Hello Guys, today we came up with the new Python Script based on the minimax algorithm of the modem and popular game “Tic Tac Toe”. As asked by some of the followers of Instagram (@_tech_tutor). In this project, we are going to show you something really interesting that you can do using PyQT library. It is a framework for creating a GUI and minimax algorithm which is also known as a backtracking algorithm.
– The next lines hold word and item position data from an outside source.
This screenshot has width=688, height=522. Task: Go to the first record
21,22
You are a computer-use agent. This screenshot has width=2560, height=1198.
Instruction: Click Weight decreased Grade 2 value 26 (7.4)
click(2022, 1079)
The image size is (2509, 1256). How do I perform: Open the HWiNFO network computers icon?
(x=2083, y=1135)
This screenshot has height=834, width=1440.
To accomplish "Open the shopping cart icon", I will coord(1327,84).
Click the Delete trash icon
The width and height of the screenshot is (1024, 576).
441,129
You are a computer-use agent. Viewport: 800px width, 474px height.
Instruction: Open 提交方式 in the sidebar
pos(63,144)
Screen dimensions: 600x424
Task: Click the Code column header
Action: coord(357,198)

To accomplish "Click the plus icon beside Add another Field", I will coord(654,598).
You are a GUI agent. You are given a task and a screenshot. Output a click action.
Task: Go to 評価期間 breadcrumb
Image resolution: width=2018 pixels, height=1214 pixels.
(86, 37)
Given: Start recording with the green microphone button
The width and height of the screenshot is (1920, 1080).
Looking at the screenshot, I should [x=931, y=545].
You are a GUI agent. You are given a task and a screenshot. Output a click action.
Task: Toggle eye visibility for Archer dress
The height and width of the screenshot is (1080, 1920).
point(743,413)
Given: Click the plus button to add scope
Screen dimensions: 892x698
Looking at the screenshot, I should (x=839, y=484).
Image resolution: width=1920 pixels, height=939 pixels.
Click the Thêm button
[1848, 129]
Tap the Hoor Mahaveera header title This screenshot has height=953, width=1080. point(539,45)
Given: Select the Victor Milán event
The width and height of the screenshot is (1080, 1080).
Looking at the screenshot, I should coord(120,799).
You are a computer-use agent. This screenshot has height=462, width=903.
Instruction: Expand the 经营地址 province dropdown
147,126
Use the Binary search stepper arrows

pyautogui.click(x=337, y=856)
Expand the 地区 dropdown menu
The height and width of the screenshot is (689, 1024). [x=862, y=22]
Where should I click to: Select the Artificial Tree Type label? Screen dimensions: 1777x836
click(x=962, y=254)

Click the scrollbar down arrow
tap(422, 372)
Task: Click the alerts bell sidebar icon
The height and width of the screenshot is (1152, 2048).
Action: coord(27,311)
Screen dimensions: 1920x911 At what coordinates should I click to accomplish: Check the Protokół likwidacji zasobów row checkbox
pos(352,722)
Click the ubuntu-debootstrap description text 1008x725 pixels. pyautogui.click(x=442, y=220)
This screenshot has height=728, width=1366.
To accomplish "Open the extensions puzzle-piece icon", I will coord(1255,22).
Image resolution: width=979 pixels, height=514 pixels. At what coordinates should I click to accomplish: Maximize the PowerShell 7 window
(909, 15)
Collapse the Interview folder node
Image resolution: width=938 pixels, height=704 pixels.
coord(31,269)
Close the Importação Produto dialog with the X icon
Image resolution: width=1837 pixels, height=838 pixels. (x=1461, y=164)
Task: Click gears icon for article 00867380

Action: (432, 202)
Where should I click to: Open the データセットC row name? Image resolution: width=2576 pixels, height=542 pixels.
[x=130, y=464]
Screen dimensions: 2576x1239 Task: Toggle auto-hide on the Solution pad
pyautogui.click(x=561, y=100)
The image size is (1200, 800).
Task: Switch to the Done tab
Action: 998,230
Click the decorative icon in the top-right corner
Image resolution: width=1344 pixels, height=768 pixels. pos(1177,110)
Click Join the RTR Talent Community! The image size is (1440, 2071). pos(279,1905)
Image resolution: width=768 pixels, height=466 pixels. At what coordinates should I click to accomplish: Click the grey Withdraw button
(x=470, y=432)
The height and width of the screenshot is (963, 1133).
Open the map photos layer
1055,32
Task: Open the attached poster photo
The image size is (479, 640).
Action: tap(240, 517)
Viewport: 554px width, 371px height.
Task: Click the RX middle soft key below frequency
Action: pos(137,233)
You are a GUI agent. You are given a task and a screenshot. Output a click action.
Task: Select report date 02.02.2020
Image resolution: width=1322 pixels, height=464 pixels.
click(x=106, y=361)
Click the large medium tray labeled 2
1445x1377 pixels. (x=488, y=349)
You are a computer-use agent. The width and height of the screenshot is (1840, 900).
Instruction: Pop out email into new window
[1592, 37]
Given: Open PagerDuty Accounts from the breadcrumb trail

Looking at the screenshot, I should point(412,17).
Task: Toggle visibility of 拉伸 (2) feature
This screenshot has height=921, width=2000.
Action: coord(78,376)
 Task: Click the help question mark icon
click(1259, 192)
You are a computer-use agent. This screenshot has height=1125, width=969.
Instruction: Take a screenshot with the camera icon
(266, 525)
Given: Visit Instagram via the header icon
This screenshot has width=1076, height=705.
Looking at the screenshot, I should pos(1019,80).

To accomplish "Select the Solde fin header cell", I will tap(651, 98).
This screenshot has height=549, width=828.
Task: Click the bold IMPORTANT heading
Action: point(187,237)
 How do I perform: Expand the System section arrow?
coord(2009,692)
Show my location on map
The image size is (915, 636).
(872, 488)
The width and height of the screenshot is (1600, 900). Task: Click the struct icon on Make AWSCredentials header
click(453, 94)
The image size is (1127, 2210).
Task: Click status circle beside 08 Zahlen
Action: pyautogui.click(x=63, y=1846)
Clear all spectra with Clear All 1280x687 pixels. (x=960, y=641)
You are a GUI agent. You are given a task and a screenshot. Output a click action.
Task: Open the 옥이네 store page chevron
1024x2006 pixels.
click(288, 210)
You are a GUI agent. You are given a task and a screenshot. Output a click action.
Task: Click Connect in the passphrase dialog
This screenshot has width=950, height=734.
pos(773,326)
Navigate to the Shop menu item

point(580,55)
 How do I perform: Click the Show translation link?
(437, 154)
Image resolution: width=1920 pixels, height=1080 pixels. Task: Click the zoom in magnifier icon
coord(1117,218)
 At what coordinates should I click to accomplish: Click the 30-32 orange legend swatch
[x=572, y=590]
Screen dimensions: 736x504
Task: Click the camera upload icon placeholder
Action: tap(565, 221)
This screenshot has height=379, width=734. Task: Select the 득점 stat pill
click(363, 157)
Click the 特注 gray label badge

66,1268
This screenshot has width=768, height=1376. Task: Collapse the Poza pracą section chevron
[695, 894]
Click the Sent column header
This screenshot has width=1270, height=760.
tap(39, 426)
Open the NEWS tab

Let’s understand the rules of the Tic Tac Toe game. Tic Tac Toe is a game in which two players search for alternative turns. To make continuous line players draw three cells horizontally, vertically, or diagonally with either three noughts and crosses or (O’s or X’s) in nine-square grid spaces. An opponent may avoid a victory by preventing the opponent’s line from being completed. Along with the Python script, we have used a minimax algorithm. It is extremely effective in fields such as Artificial Intelligence, Finance, Game Theory, Statistics, or also in Philosophy.
Let’s move ahead and build this minimax algorithm together. While building a minimax algorithm together a question may arise: What is a minimax algorithm?
Minimax is a kind of backtracking algorithm which is used to minimize the maximum loss and used in decision making. The philosophy of games to find the best step for a player, believing that the opponent is always playing optimally.
“You should consider the algorithm as a reflection of the cycle of the human thinking process of saying, “OK, if I make this move, then my opponent can only make two moves, and each of those would let me win. So, this is the right move to make.”
Let’s consider our game with two players one is a minimizer, and another is maximizer. Each turn of our game will have two possible moves. Let’s consider the end result to be associated with a number that the maximizer is trying to maximize and minimize tries to minimize.
Let’s consider a turn game. We can transform every possible scenario into a tree that is shown below:
In the above figure, we are going to give the four end values i.e. 3, 5,2, and 9. Actually, minimax expects that the player can perform every single move optimally. Initially, the maximizers go first and chose left. We have noticed that there is a 9 on the right side of the tree but we are assuming that the opponent is playing optimally. So, they were picked 2 resulting in a net loss and the minimizer goes next and picks a three.
Now let’s dive at pseudocode for how the minimax algorithm works.
So, the minimax function is the recursive algorithm that takes in three parameters: they are nodes, depth of the tree where the bottom of the tree is zero, and maximizing player. The first statement is the general case because we are at the end of the tree or are the terminal nodes. We return the heuristic value of the node. What this means is that it’s the value at that node like the number is 3, 5, 2, and 9 from our example. Then we go to the place of the maximizing player. Each child of this node we get the maximum value going down after this node per single direction.
Note: We have to switch turns because it’s not the turn of the minimizer and then we return the best value essentially. What we are doing is we are trying every single possible path and finding the most optimum. We do the same thing except in this case it is the minimizing players turn that can generalize to tic-tac-toe except we have a lot more children because we have a lot more moves possible.